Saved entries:

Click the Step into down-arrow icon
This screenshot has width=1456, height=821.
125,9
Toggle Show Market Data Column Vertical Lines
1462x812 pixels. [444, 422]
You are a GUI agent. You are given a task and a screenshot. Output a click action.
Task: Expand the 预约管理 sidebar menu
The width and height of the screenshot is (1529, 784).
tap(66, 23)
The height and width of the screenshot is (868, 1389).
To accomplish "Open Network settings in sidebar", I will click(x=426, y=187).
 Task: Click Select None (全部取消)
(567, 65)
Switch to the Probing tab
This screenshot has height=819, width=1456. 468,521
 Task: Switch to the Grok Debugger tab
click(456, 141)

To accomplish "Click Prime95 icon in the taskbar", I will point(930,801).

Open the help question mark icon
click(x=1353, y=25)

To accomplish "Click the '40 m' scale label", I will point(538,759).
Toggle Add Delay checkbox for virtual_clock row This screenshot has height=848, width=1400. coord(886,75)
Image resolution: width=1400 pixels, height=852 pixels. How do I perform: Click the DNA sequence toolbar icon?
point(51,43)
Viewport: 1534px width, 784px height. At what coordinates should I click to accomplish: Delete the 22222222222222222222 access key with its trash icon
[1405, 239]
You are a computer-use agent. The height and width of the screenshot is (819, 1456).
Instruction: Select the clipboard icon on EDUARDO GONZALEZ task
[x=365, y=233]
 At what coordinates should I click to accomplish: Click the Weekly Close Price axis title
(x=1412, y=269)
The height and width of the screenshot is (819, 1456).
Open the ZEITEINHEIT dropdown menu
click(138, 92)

Work instructions:
Check each line of the data for the string "agent" and state how many lines contain it, without any other output.

Solution to this exercise:
2